== Your objective ==
The records below must be output exactly, without pictures.

BEGIN

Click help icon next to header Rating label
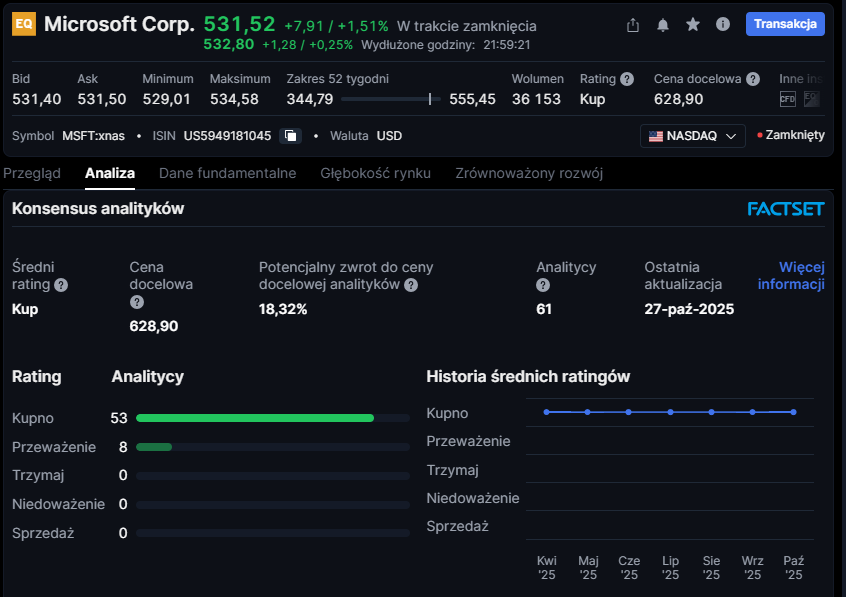 (x=627, y=79)
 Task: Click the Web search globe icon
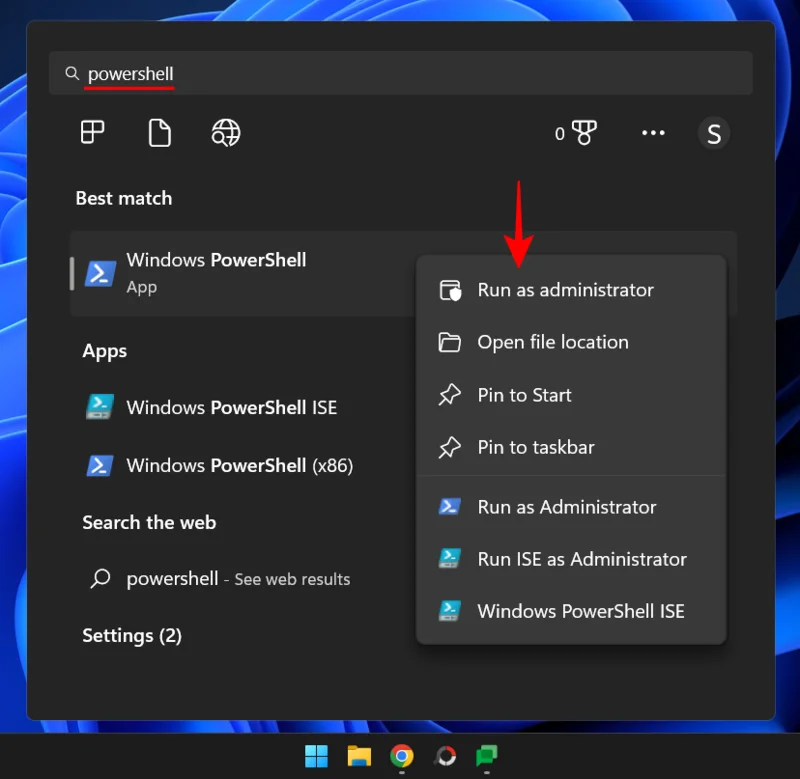[x=225, y=132]
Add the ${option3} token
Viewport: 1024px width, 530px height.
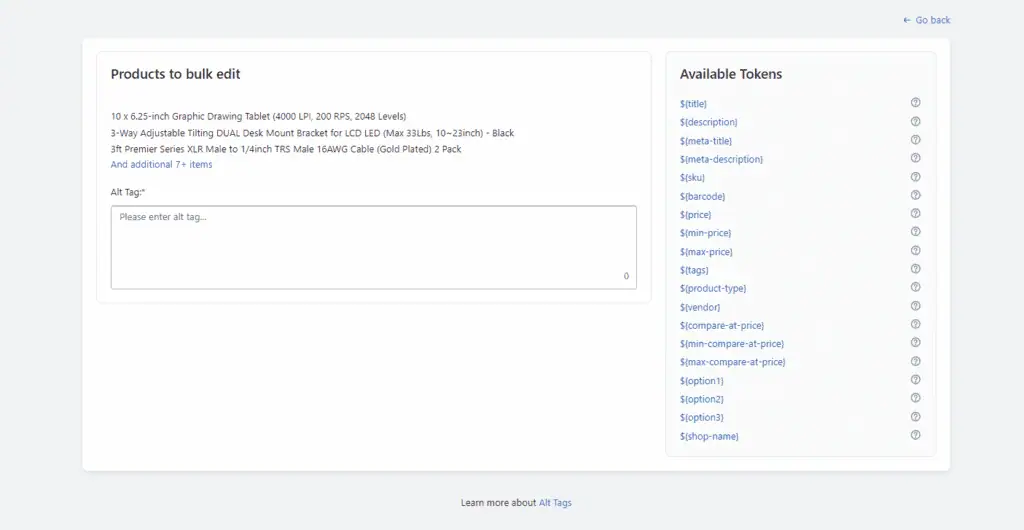point(701,417)
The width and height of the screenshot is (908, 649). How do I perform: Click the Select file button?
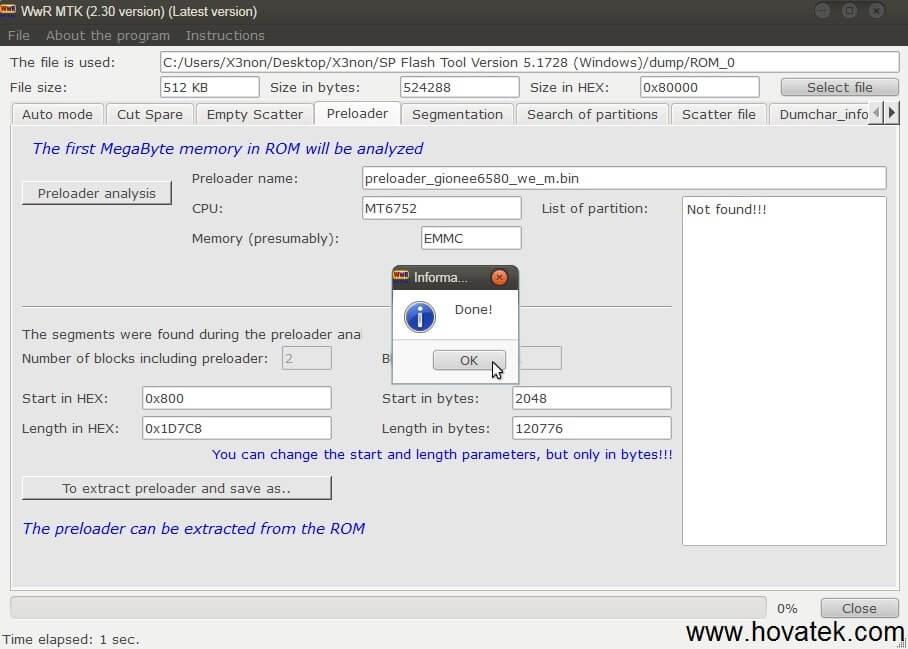(x=839, y=87)
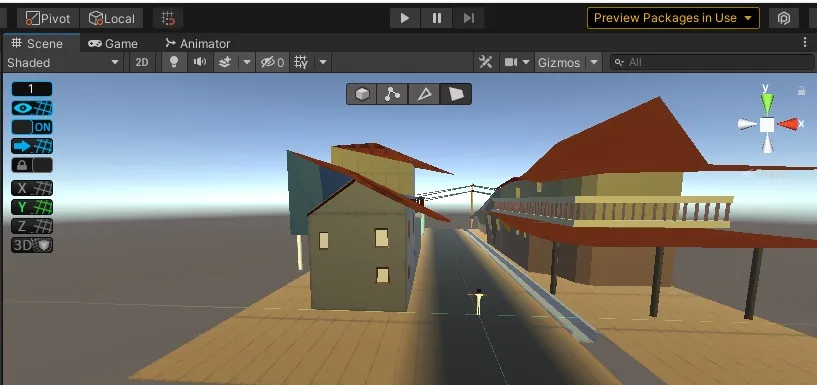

END

== Exercise response ==
Click help icon next to header Rating label
 (x=627, y=79)
 Task: Click the Web search globe icon
[x=225, y=132]
Add the ${option3} token
Viewport: 1024px width, 530px height.
point(701,417)
The width and height of the screenshot is (908, 649). How do I perform: Click the Select file button?
(x=839, y=87)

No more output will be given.